One other thing to note is that QS2 is currently throttled a lot slower than eg Cat-a-lot on Commons. If the Structured equivalent of Cat-a-lot were using QS2 as a back-end (not an unreasonable possibility), it will seem x10 or x50 more sluggish than the present Cat-a-lot.

As of today, QuickStatements supports MediaInfo items (Mxxx).
For now, you'll have to supply the IDs manually, which is a pain.
I am working on a QS syntax parser in Rust, which will support

  • ranks
  • page/filename => ID conversion on-the-fly

This will require some more testing

Can my colleagues from the StructuredDataOnCommons team do anything to make it easier to include filename-to-Mid conversion in QuickStatements? It is actually a blocker to do proper Commons-related batch edits like for instance outlined in T238443: Add P180 (Depicts) and P6243 (Digital representation of) structured data to Commons files representing artworks by Jakob Smits and I'll be happy to help give things a push if needed.

According to @Multichill a file's M ID is identical to its page ID (example in file info) and there are also Concept URI links in the left hand sidebar on Commons file pages, but perhaps retrieving these for usage in tools like QuickStatements can be made easier?

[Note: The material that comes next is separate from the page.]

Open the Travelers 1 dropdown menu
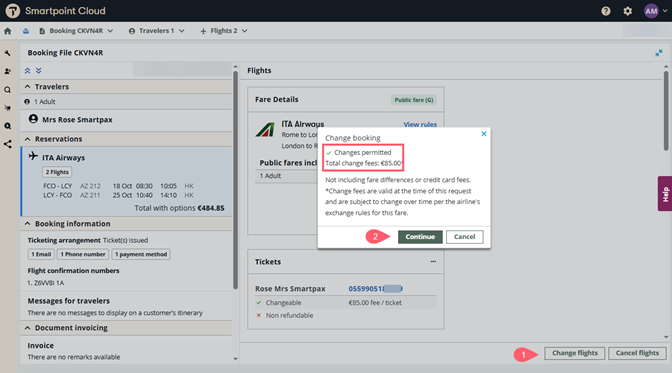The image size is (672, 373). (156, 31)
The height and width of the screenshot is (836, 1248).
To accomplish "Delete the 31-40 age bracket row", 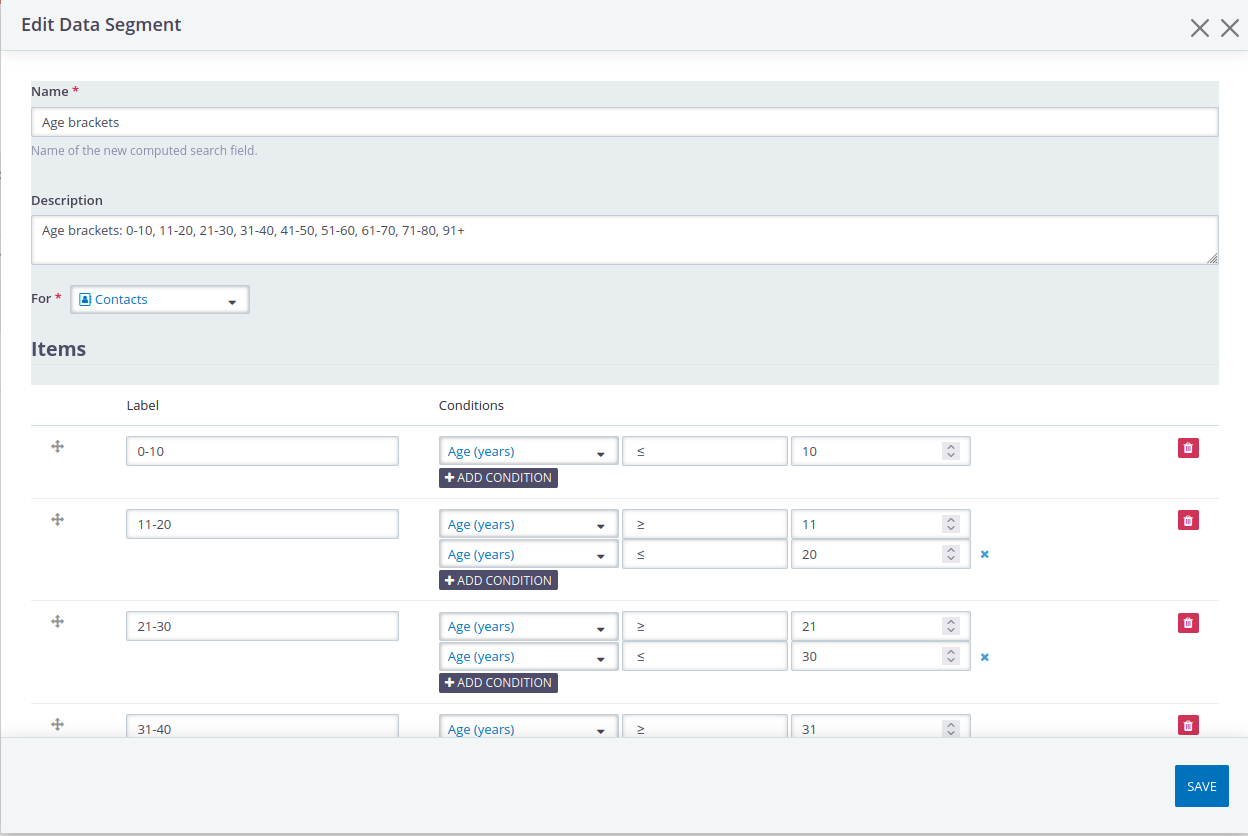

The comment below is a good one to take into account in the context of technical scoping/prioritization in the WMSE-Tools-for-Partnerships-2019-Blueprinting project:

FYI, @ChristianKl commented on QuickStatements2 functionality at https://commons.wikimedia.org/wiki/Commons_talk:Structured_data/Get_involved/Tools:

"One of the big problems with QuickStatements is that it's an external tool. Given that banning a user that has an active QuickStatement batch running doesn't stop the batch, there talk on the Wikidata Admin chat that we sometimes might to temporarily block the QuickStatementBot. Undoing QuickStatement batches is also generally cumbersome. I think it would be very valuable if the functionality would be integrated more natively. If Wikidata (or Commons for that matter) would have a representation of all the edits that come from a batch as a batch it could provide an easy way to undo/redo the batch or discuss it. ChristianKl (talk) 11:05, 26 November 2017 (UTC)"

We're at the Wiki-Techstorm-2019 and @Husky is building a tool, aptly named Minefield, to convert filenames to M item numbers, see T238908: Minefield: A tool to convert Commons page title to media ID's. For now this can provide help in formatting the right commands for QuickStatements.

Can my colleagues from the StructuredDataOnCommons team do anything to make it easier to include filename-to-Mid conversion in QuickStatements?

FYI, getting the correct M-id from a page title can also be done via an action=wbgetentities API call, like so: https://commons.wikimedia.org/w/api.php?action=wbgetentities&sites=commonswiki&titles=File:2018-07-05-budapest-buda-hill.jpg
With above API call, you'll find that the id for File:2018-07-05-budapest-buda-hill.jpg on Commons is M75908279.

The tool mentioned by @Spinster above is done and working over here:

https://tools.wmflabs.org/hay/minefield/

It also supports PagePile ids.

Magnus subscribed.

FYI, OpenRefine is (as of its version 3.6) now also able to batch add StructuredDataOnCommons to Wikimedia Commons files. Version 3.7 will do batch uploads too. See https://commons.wikimedia.org/wiki/Commons:OpenRefine for more info.

Lookup of M-ids (and retrieval of Wikitext and existing SDC statement values) is now possible there thanks to the Wikimedia Commons Reconciliation Service, see also Reconciliation. https://commonsreconcile.toolforge.org

That said, QuickStatements remains a very useful tool for batch editing SDC too, especially for larger batches I think.